Hugh Thompson, who is the program committee chairman of the annual RSA Conference, also teaches a class on software security at Columbia University in New York. Two years ago, a few of his students looked into an online forum in which software developers share troubleshooting advice. These students wrote a basic source-code scanner that connected login names on this forum to LinkedIn and Twitter, thus identifying these developers and extrapolating which companies had vulnerabilities in their systems.

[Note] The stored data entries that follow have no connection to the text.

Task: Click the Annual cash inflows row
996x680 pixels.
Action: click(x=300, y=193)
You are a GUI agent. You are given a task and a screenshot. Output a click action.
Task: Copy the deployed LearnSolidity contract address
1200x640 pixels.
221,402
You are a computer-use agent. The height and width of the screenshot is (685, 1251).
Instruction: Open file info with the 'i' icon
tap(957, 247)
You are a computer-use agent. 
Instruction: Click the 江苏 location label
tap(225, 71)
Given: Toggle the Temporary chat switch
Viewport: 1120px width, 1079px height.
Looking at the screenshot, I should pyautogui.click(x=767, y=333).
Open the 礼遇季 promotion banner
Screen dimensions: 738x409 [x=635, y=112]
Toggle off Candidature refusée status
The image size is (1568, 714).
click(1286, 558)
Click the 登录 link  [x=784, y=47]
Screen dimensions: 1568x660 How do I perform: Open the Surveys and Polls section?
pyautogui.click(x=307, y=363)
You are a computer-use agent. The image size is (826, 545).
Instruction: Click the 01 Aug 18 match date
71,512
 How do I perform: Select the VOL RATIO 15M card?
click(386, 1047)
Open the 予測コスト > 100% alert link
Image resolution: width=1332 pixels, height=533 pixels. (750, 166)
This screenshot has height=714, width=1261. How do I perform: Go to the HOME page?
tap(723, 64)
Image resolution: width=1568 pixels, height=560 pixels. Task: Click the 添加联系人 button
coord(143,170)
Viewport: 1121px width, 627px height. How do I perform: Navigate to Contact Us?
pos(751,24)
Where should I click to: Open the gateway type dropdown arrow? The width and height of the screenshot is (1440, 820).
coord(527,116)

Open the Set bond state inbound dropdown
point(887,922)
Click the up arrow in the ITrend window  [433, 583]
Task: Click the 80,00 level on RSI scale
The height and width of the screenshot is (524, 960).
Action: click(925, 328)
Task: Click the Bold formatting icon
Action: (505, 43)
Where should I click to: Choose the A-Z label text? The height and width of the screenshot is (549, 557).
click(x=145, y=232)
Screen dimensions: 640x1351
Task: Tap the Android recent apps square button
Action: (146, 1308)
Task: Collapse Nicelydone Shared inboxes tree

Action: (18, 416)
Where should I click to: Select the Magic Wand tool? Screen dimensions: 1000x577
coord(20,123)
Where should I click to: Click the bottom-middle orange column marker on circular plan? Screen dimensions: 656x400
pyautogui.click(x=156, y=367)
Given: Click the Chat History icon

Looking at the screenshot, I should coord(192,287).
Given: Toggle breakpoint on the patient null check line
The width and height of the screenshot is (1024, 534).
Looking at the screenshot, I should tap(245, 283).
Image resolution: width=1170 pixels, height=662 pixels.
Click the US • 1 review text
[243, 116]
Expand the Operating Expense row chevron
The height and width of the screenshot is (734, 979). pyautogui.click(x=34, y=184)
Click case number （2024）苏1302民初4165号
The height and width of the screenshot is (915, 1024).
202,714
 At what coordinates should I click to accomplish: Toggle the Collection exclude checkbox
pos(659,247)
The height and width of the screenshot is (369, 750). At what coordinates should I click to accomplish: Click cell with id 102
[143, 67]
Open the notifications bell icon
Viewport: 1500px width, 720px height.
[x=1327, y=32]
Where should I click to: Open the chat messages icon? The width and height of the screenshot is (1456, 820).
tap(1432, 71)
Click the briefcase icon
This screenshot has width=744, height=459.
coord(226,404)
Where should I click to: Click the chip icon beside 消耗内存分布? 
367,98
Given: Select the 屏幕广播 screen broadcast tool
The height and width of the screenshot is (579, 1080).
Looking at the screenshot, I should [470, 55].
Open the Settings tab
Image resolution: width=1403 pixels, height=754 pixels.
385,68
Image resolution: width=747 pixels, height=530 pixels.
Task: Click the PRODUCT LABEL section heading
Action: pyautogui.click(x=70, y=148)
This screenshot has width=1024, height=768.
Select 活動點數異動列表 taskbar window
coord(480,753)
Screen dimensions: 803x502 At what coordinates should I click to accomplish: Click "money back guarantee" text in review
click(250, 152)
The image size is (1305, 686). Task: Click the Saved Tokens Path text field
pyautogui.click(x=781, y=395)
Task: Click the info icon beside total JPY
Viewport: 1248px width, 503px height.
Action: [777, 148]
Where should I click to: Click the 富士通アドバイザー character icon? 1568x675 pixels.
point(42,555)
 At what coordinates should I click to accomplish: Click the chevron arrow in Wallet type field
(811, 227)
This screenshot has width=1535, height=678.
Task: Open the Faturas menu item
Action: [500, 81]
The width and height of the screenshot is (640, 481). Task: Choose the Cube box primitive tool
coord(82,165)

Their motive was harmless, but the students showed how hackers could execute this. “The data could be fused,” Thompson says.The lynchpin, of course, was social media, as content available on these popular user-generated sites was wielded for other purposes. Never before has more information about individuals and companies been publicly available, and the culprits are Facebook, Twitter, LinkedIn and other social networks. Few people are complaining. Facebook, for example, accounts for 18 percent of the time Americans spend on the web, according to Nielsen.
But the interconnectedness of information on the web presents security risks around every corner, from trivial to serious, not only for individuals, but also the companies that employ them. For example, social media sites can be used by companies to gather information on their competitors, leveraged by hackers to mine data to target a single company, and employed by identity thieves to collect information on that can be used to guess or recover passwords. Public information on individuals and organizations, in large part because of social media, is readily available, and for its malicious use requires little expertise.That is because social media has changed the way people communicate and unlocked channels previously unimagined. Social interactions in a community depend on trust – trust that what one shares will not be abused. However, the ability and desire for public self-disclosures through online social networks are outpacing the awareness of the risks, say experts. For instance, in 2010, Facebook users uploaded 2.5 billions photos per month.
“Relationships in the social fabric have become automated,” says Joe Gottlieb, the CEO and president of Sensage, a data warehouse software provider. “To me, that is a very impactful trend.”
Last November, “socialbots,” which researchers from the University of British Columbia at Vancouver released onto Facebook, made off with 250 gigabytes of personal information belonging to thousands of users. Or take the case of the GhostNet Chinese spy ring, uncovered by University of Toronto researchers in 2010, where malware networks were organized and operated through Web 2.0 programs, such as Twitter and Google Groups, to steal sensitive documents from the Dalai Lama, governments and corporations.
In the past, email provided one doorway for phishing attacks. With social networks, phishing now come from several routes. The growth of “personalization tooling,” as Thompson calls it, drives the cost of creating one more personalized email to zero.
This data can be used explicitly and inferentially. Thompson describes an IT industry analyst who estimates the sales figures of small companies. Since these figures aren't public, the analyst searches LinkedIn for former sales employees of these companies, many of whom include in their profiles the sales growth they drove during their time at that company.